Introduction
Nathalie Reveyaz, agrégée de géographie, IA-IPR d'histoire-géographie - académie de Grenoble
La géographie contemporaine questionne les interactions entre nature et société au regard de l'évolution de la connaissance des changements environnementaux. Cette connaissance, de plus en plus précise à différentes échelles, permet de mieux comprendre la dimension systémique des changements globaux. Par exemple, il est devenu impossible de dissocier les changements climatiques, la déforestation, la transition alimentaire et la surpêche, les émissions de gaz à effet de serre, l’urbanisation et la croissance démographique, car ces phénomènes s’influencent entre eux. C’est pour insister sur cette interdépendance qu’on parle de changements globaux, le plus souvent au pluriel.

= CONSIGNE 1 =
Transformez les lignes du listing ci-dessous en liste numérotée, sans reprendre les lignes vides.

= DONNÉES AFFICHÉES =
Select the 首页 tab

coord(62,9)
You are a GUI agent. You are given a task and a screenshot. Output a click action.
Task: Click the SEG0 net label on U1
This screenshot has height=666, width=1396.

= CONSIGNE 2 =
Poursuivez le texte sur la géographie et les changements globaux à la suite de sa dernière phrase.

= RÉPONSE 1 =
1. Select the 首页 tab
2. coord(62,9)
3. You are a GUI agent. You are given a task and a screenshot. Output a click action.
4. Task: Click the SEG0 net label on U1
5. This screenshot has height=666, width=1396.

= RÉPONSE 2 =
À l'échelle mondiale, les menaces pressantes pesant sur la biosphère et l'atmosphère sont une réalité, mais toutes les autres échelles permettent d'affiner le raisonnement et de montrer le rôle ambivalent des sociétés humaines dans leur environnement. Raisonner sur les changements globaux permet d’intégrer tant la temporalité des systèmes et de leurs mutations que leurs dynamiques et leurs interactions. Ainsi, par les changements globaux, la géographie tend à envisager différentes formes de transitions inhérentes aux phénomènes environnementaux. Si nous avons d'abord fait le choix du singulier dans le titre du dossier pour rester fidèle à la formulation employée dans le programme scolaire de cycle 4 de 2015, la décision a été finalement prise en 2022 de parler « des changements globaux » tant chaque situation locale et régionale est différente et met en jeu un large éventail de modalités et de facteurs.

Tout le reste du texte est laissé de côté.